I am on Day 5 of quarantine. We are four kids, a dog and no outdoor space in Jerusalem. I have a Google doc for everything: dog walks, trash, daily schedules, even when we go to the bathroom (just kidding…not because that’s weird, but because my kids would be anarchists).
When I wake up, I am anxious about how we will get through the day, despite said schedules. The anxiety turns to anger as we step on each others’ toes, literally and figuratively. We do stretches first thing in the morning and our positive affirmations (I know… hypocrite).
Anger becomes depression as I find out more bad news: either reading the actual news, or that our quarantine is extended another day because another kid got Corona (that is why we are in quarantine. My daughter’s daycare had a child with COVID-19, and since you can’t quarantine a 3-year-old in her own room alone — as much as you want to — we all must stay in). Or the latest fun fact, that the field school we had planned to stay at in August has turned into a quarantine hotel.
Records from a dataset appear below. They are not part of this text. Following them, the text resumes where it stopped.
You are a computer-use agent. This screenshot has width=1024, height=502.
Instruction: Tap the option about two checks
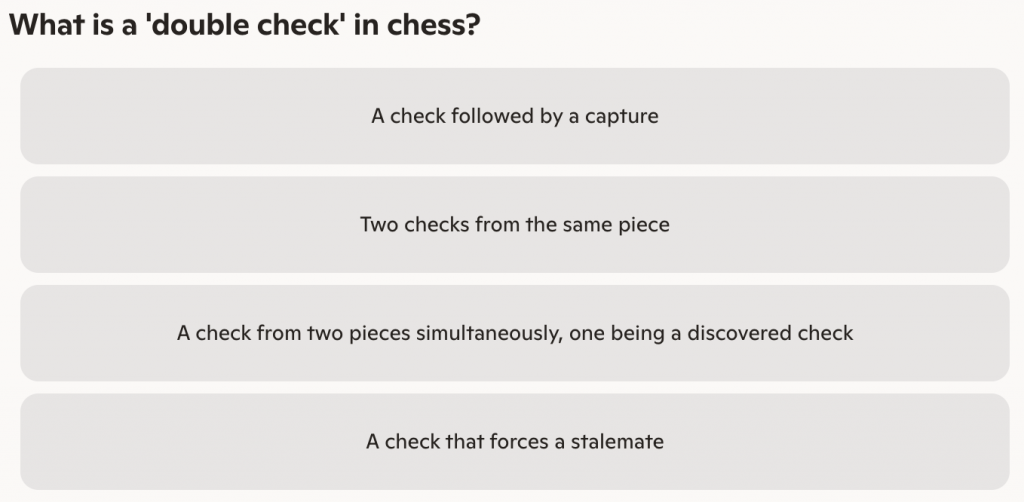(514, 224)
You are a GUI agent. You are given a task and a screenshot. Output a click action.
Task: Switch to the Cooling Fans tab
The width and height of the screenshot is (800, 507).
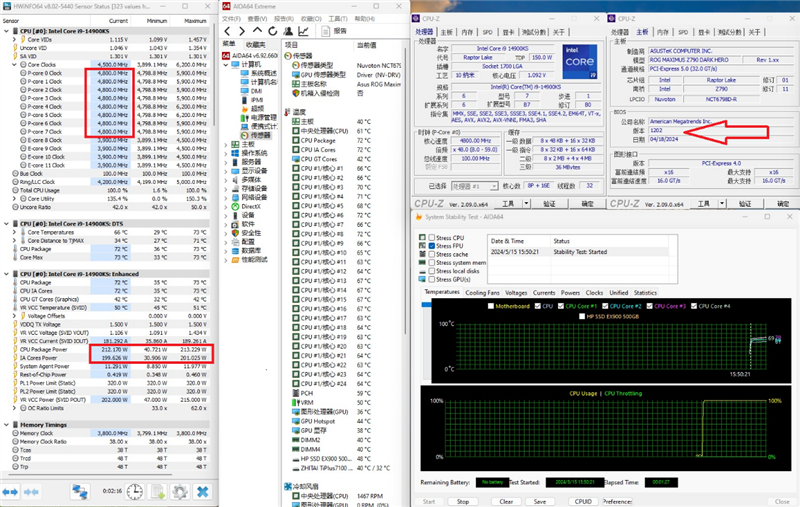point(481,292)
Depression leads to hanger, which of course is hunger plus anger. And my Jewish soul worries that there is not enough food, so I eat a handful of cereal and feed my kids their pitas at a rationed rate.
The day drags. I miss my morning walk with the dog and kids. I miss time to myself. I miss looking forward to something. I miss the separation of days. Everything is a blur. Every emotion feels like the beginning of a mental illness. And I think about the others like me. Stuck inside. Stuck together. Stuck.
The coronavirus isn’t making us sick. It’s our government. Reading the news, you think, this can’t be real. The ministers, the many, many, ministers, are fighting over people’s livelihood. Open the restaurants. Close them down. Fire her. Resign. Another election if I don’t get my way. Beaches are open. Pools are closed. No wait, that was 10 minutes ago. Now pools are open, beaches are closed, and waves are banned, since we are in the so-called “Second Wave.”
The protesters are spreading awareness and the virus. Are they right? At least they care. The rest of us just get angry, and wait for our bribe money from Bibi to keep us quiet, and hope the disease won’t kill us or the economy… even though we know it is doing both.
I am for new elections, but under the condition, that anyone that has already been in the government, or in the top 15 seats cannot run again. Bye, bye. Quarantine yourselves from the future of our country. Take your pay raise (yeah they did that like six months ago), your private cars, and security, and hang out in your overpriced homes (ones that push up the prices for us in the middle class who can dream but never own), and bugger off.
Bibi is a disgrace to politics… or maybe he is the new face of it. An election in November… how clever. The same time that his bromance lover Trump will stand trial to the American people. Intentional? Yeah, that guy makes House of Cards look like Go Fish.
פורסם על ידי Molly Livingstone ב- יום רביעי, 22 ביולי 2020
Corona Drive Thru Test Jerusalem
Why have experts? Tests? Heated debates? All paid for by our taxes, when the outcome is always the same. That’s what he said. No, that is actually whatever he says, never mind what the experts, tests or debates say otherwise. I may not be a politician, and neither are my kids, but I think we could do a better job than this. I think we could learn a lot from our kids, who ultimately inherit this mess. Maybe that’s the best homeschooling we can give them. Because they are done playing this game and so am I.
Is my quarantine making a difference, when the gym stays open, and the police give out mask fines, while their masks hang off their ears as they write tickets? I do believe in humanity and saving each other, and I want to protect those in danger, so I am locking myself inside, but I question if that is what fixes things. Because the numbers rise, the people don’t wear masks properly, the theories contradict each other, there’s too much info and not enough, restrictions are like weather reports: slight chance of change, put on that mask, it’s going to be a doozy or stay inside because you won’t want to be part of this sh*t storm.
Every day, we have the chance to right our ways. But we don’t. Instead, just like I am stuck in quarantine, the government leaders seem to be stuck in their egos. So I write this, as a cry for help. Holding us hostage to their power plays, it’s not the coronavirus that will get us in the long run, and maybe not even in the short, it’s our mental and emotional health.
Do they cut their salaries to help us with the economy?
Do they hear us when we demand support to pursue our dreams?
Do they think out of the box to reform the education system, instead of just linking to Zoom?
Do they even think about us, the ones who are stuck under their control?
They say when one door closes another window opens…but what good is that window if the government is standing in front of it.